Научное удовлетворение нашего интереса к конкретной действительности достигается прежде всего путем образования индивидуальных понятий, объединяющих наше знание о ней.

Каждое из таких понятий есть понятие, содержание которого рассматривается с точки зрения его отличия от содержания других понятий и признается единичным; значит, такое понятие характеризуется ограниченностью своего объема: в предельном смысле можно сказать, что каждое индивидуальное понятие годится лишь для обозначения одного объекта.

Понятие об индивидуальном, однако, шире понятия об индивидуальности: ведь под понятием об индивидуальном можно разуметь и понятие об индивидуальном положении, и понятие об индивидуальности, занимающей такое положение. Данная материальная точка, например, может занимать индивидуальное положение в данной системе, определяемое методом координат; но взятая сама по себе, не в отношении (по ее положению) ко всем остальным элементам той же совокупности, она может быть заменена любою другой материальною же точкой, так же самой по себе взятой, и значит, не представляется нам индивидуальностью; субъект, занимающий определенное положение в обществе, напротив, признается нами индивидуальностью в той мере, в какой он, в силу присущего ему своеобразия, не заменим другим субъектом и должен занять то, а не иное положение в целом. С такой точки зрения понятие об индивидуальности уже связывается и с понятием о ее значении.

Действительно, можно сказать, что понятие об индивидуальности есть понятие о некоем единстве своеобразия, характеризуемом известною совокупностью признаков и, значит, не заменимым другим каким-либо комплексом в его значении; следовательно, оно есть наше построение, производимое нами с точки зрения того значения, какое мы приписываем данной индивидуальности; в таком же смысле можно сказать, что историческая индивидуальность конструируется с точки зрения ее исторического значения.

Впрочем, и под индивидуальностью можно разуметь или понятие о целом, поскольку его содержание единично, или понятие о части целого, не заменимой никакой другой его частью; в последнем смысле можно также рассуждать о значении индивидуальности в ее отношении к целому и соответственно формулировать понятие о ее историческом значении (см. ниже).

§ 3. Понятие об исторической связи

Понятие об историческом значении индивидуального, в сущности, легко комбинировать с понятием об исторической связи.

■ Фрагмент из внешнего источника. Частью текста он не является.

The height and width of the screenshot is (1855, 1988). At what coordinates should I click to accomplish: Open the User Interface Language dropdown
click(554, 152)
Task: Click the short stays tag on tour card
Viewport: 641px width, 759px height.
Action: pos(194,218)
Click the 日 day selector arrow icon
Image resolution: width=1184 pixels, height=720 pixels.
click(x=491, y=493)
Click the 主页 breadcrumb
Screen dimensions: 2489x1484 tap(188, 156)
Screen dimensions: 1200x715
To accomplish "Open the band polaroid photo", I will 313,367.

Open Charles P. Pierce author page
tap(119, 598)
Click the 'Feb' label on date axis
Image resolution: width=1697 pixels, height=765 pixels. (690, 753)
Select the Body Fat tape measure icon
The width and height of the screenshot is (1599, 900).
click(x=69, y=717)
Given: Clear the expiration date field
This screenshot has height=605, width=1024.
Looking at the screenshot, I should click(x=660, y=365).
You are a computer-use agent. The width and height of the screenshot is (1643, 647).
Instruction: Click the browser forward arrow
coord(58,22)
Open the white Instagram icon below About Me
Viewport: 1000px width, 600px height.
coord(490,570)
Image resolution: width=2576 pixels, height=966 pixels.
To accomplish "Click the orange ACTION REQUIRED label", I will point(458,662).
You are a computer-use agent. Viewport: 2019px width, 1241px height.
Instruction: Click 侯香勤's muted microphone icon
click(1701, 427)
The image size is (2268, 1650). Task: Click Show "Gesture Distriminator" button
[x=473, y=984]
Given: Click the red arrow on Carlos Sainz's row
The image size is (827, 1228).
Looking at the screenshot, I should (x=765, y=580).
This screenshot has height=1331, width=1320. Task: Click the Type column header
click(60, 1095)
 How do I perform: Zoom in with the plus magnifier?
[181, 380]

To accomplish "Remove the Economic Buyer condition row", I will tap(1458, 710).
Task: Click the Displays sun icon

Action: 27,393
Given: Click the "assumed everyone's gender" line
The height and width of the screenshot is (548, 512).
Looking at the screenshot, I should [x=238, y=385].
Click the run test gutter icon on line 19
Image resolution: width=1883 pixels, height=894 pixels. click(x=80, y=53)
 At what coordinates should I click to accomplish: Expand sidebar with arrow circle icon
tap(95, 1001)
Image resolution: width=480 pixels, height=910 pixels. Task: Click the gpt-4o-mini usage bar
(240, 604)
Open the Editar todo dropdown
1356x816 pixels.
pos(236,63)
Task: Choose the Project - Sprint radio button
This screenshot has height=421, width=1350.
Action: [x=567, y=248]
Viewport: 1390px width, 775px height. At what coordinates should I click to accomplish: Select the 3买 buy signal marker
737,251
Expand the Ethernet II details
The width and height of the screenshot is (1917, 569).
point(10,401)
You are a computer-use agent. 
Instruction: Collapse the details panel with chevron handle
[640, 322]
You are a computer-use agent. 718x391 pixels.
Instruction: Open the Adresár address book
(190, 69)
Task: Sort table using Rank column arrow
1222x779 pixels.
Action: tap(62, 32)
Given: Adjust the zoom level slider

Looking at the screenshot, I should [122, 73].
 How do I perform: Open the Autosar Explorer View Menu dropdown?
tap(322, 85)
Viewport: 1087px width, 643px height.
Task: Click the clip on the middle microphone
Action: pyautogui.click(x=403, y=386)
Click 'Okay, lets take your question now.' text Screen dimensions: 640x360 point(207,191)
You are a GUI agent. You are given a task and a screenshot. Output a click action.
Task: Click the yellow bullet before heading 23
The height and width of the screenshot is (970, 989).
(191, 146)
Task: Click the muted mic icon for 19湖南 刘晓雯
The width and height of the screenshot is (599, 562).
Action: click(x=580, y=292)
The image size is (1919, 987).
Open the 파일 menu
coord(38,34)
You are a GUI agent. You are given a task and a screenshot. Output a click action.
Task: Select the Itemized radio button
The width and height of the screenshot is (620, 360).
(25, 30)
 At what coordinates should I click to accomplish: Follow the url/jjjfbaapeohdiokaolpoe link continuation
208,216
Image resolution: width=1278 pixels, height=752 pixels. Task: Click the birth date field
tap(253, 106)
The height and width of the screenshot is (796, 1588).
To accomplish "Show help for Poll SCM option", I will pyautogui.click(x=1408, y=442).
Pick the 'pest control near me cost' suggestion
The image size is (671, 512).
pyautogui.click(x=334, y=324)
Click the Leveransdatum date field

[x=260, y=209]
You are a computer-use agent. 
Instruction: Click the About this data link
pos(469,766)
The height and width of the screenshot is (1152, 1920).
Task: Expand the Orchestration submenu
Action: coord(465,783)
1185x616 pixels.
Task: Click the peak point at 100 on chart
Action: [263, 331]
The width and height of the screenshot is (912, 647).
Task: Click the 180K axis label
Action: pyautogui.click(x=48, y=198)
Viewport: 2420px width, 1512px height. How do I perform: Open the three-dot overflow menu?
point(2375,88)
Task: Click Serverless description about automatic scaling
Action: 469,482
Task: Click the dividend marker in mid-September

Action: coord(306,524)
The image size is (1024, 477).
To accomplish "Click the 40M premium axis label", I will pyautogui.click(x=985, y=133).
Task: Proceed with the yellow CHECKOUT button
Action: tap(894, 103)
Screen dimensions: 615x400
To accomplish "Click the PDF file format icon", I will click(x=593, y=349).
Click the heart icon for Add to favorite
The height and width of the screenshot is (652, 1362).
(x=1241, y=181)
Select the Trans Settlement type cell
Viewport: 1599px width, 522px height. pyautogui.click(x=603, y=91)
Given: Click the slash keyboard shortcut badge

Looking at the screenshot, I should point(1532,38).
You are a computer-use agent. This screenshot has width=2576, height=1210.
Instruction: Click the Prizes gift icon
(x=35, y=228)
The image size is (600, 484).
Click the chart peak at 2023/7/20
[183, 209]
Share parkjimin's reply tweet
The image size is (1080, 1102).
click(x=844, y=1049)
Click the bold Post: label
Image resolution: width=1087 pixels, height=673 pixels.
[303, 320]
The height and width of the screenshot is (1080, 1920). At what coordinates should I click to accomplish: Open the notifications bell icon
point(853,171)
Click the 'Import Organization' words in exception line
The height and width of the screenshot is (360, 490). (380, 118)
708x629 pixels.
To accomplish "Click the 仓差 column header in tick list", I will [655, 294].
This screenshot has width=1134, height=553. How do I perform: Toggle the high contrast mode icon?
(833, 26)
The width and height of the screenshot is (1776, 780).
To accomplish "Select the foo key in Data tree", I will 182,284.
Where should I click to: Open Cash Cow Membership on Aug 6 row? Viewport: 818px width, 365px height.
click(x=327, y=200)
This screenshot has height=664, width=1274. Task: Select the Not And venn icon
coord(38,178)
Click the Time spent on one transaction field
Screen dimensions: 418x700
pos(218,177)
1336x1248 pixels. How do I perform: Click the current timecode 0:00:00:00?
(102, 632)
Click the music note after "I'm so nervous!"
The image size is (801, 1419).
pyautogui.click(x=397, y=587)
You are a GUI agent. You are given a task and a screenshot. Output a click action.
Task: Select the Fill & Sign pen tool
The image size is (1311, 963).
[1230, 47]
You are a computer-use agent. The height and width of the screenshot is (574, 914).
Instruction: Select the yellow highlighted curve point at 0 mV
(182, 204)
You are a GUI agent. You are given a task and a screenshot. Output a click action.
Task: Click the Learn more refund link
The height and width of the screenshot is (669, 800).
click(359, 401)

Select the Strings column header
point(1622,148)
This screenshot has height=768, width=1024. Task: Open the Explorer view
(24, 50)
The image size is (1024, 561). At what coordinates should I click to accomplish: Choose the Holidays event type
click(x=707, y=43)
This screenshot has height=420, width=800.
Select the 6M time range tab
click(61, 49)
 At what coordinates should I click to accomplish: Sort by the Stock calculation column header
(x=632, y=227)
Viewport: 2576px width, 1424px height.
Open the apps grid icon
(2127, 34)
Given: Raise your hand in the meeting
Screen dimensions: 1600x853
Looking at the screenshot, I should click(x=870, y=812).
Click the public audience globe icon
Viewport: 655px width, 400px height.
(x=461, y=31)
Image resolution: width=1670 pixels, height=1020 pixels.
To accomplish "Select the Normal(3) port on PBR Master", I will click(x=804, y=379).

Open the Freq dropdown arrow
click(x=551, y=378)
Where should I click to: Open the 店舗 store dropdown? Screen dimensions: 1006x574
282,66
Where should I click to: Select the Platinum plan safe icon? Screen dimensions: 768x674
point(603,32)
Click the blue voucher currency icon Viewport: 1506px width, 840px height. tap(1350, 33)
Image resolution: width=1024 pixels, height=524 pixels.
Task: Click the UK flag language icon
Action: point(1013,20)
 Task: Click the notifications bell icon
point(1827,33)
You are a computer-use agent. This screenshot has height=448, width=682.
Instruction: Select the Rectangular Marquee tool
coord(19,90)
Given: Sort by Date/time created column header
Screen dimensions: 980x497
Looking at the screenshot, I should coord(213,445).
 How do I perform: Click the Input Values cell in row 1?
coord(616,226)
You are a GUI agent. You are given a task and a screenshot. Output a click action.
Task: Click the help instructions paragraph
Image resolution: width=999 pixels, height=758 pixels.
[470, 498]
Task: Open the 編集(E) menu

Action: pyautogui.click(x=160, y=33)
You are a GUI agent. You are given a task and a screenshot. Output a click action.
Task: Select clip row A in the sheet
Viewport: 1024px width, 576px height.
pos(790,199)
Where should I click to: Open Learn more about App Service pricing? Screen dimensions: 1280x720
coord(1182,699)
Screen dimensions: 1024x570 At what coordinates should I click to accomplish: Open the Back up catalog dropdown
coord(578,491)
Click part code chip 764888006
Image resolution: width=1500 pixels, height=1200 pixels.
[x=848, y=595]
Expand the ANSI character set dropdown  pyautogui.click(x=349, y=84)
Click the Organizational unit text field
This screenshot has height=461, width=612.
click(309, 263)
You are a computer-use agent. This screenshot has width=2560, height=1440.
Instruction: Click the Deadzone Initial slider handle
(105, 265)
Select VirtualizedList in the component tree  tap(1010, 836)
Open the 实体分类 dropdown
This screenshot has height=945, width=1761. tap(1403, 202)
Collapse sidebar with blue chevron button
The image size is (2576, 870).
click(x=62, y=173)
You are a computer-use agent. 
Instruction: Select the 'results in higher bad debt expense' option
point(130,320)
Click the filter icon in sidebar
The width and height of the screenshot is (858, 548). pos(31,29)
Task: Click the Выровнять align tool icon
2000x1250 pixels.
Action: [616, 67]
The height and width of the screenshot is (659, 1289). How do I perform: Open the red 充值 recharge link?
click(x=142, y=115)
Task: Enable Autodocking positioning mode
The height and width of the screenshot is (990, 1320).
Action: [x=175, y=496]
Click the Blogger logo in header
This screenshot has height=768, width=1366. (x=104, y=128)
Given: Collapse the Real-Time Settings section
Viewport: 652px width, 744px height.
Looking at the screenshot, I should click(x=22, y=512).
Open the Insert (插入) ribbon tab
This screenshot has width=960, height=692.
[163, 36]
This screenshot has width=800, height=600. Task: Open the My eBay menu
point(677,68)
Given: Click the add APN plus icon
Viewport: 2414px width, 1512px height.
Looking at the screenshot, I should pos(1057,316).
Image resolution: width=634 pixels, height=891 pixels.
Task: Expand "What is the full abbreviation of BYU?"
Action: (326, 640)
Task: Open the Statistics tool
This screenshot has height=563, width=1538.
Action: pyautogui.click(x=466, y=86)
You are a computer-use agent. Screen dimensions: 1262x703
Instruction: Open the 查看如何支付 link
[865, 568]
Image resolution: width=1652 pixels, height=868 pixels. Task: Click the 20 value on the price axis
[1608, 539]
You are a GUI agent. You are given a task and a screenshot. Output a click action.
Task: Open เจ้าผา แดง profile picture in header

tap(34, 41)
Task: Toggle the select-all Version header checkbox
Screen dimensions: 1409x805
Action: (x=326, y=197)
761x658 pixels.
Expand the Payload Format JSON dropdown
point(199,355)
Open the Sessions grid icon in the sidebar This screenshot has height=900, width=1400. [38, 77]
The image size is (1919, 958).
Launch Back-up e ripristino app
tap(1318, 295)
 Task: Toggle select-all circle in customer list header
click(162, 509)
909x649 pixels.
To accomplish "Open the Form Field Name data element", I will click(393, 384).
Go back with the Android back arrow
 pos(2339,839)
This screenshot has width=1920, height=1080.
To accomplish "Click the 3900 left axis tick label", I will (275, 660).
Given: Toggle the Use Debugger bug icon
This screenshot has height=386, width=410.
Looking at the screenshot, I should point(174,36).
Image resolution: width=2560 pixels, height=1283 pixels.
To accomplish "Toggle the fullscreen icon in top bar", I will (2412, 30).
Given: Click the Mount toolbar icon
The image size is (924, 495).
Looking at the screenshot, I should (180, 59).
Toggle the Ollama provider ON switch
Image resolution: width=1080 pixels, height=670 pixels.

В самом деле, отнесение к ценности нисколько не устраняет изучение тех именно фактов, которые путем такого отнесения признаны нами ценными с точки зрения связи их с вызвавшими их причинами или порожденными теми же фактами следствиями. Отнесение к ценности лишь дает основание выбрать из многообразия действительности те факты, которые затем подлежат изучению с причинно-следственной точки зрения; признавая данные цели ценными, историк-ученый может выяснять и причины, почему данные средства (действия и т. п.) привели или не привели к осуществлению таких целей. Изучение действенности данной индивидуальности, длительности ее последствий и возрождения ее действенности также приводит историка к изучению причинно-следственной связи между историческими фактами; лишь понявши, почему изучаемый факт оказался в данном месте и случился в данное время, можно объяснить себе, почему он в качестве части получил такое, а не иное реальное значение для данного целого: ведь один и тот же факт может иметь разные значения, в зависимости от его индивидуального положения, т. е. в зависимости от места, где он возник, и времени, когда он произошел; и только представивши его в определенном индивидуальном положении в пространстве и во времени, можно судить о его реальном значении для того целого, частью которого он оказывается.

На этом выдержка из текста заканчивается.